| Textauszug |
^^^^
Ich freu mich auf eure Antworten,
Philipp


----------



## duro e (16. Oktober 2012)

Die trialtechniken sind wunderbar für andere bikes , egal ob enduro oder gar downhill , das feeling und die techniken geben grade im schwierigen gelände so viel sicherheit. 
du kannst auch mit nem fully trialen hier der RAY hat auch super super videos!
http://videos.mtb-news.de/videos/view/14789 eines meiner lieblingsvideos

nen bike solltest du schnell finden , in der preisklasse gibts eig viele gute , aber auch schrott . bikemarkt ist nicht immer optimal , schau hier lieber im verkaufe thread im trial forum , da gibts mehr auswahl


----------



## MTB-News.de




----------



## Dampfsti (16. Oktober 2012)

Mehr an Bike Beherrschung dazulernen als beim Trialen kannst du glaub ich net 

Kann man vieles an Fahrtechniken auf dem Trail gebrauchen und nutzen.
Mit das Wichtigste ist das Trainieren des Balancegefühls.
Das musst du ja beim Trialn unweigerlich komplett verinnerlichen.


Also ein ganz klares *"dafür" * 

Du kannst nur dazulernen und ganz nebenbei machts auch mega Spaß.


----------



## ph91 (16. Oktober 2012)

Cool! Danke für die Antwort! Das Video ist klasse!! Das hier kennst du wahrscheinlich auch: [nomedia="http://www.youtube.com/watch?v=fohPU3pDpFU"]Chris Akrigg - A Hill in Spain - YouTube[/nomedia] ...einer meiner Favorites!! 
Ein Freund von mir hat ein Monty Trial Bike, das werde ich am Wochenende mal ausprobieren. Gibt es hier Marken die man meiden sollte?
^^^^
| Erfasste Daten |
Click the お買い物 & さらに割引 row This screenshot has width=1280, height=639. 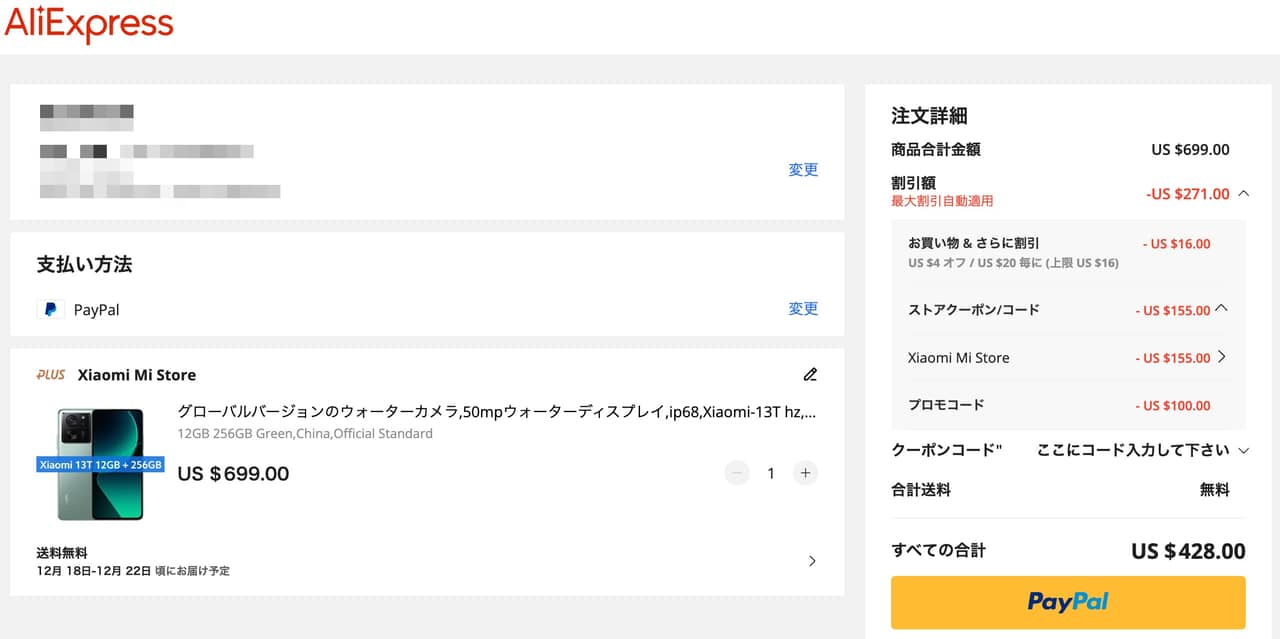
^^^^
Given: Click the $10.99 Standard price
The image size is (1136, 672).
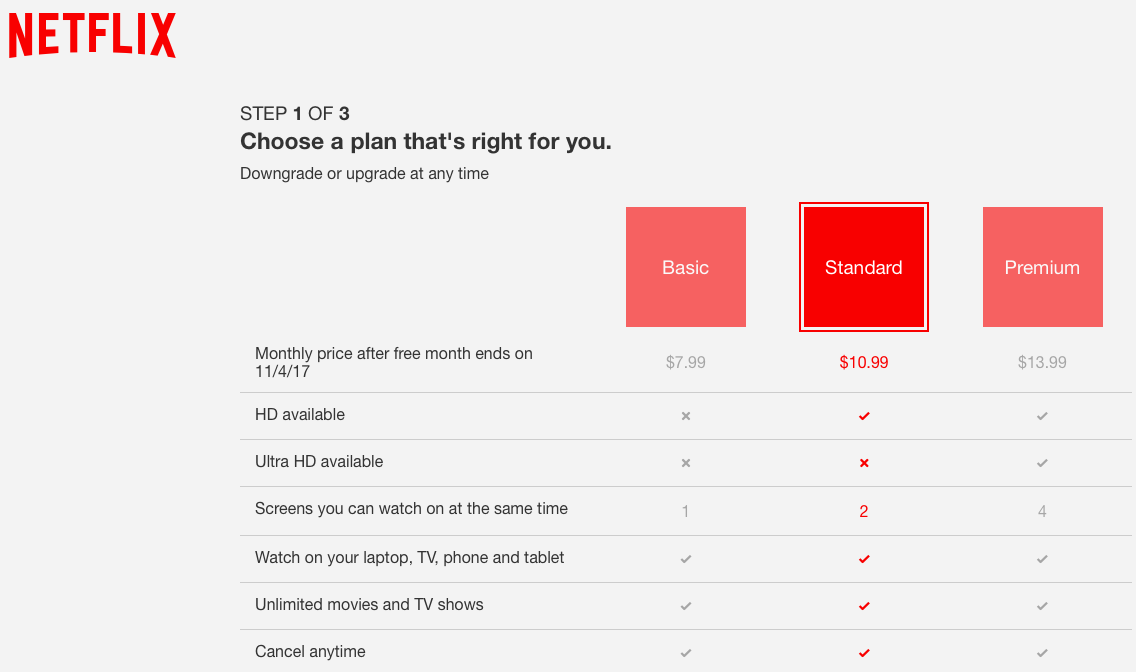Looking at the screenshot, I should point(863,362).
^^^^
| Aufgaben |
A. Überarbeite den Forumsauszug zum Trialfahren: Gib die Stelle zwischen "Mit das Wichtigste" und "ph91 (16. Oktober 2012)", beides eingeschlossen, wieder und setze dabei "Gleichgewichtsgefühls" an die Stelle von "Balancegefühls".
B. Übersetze aus dem Forumsauszug zum Trialfahren diesen Satz ins Englische: „Du kannst nur dazulernen und ganz nebenbei machts auch mega Spaß.“

| Lösungen |
A.
Mit das Wichtigste ist das Trainieren des Gleichgewichtsgefühls.
Das musst du ja beim Trialn unweigerlich komplett verinnerlichen.


Also ein ganz klares *"dafür" * 

Du kannst nur dazulernen und ganz nebenbei machts auch mega Spaß.


----------



## ph91 (16. Oktober 2012)

B. You can only learn more, and on top of that it's also loads of fun.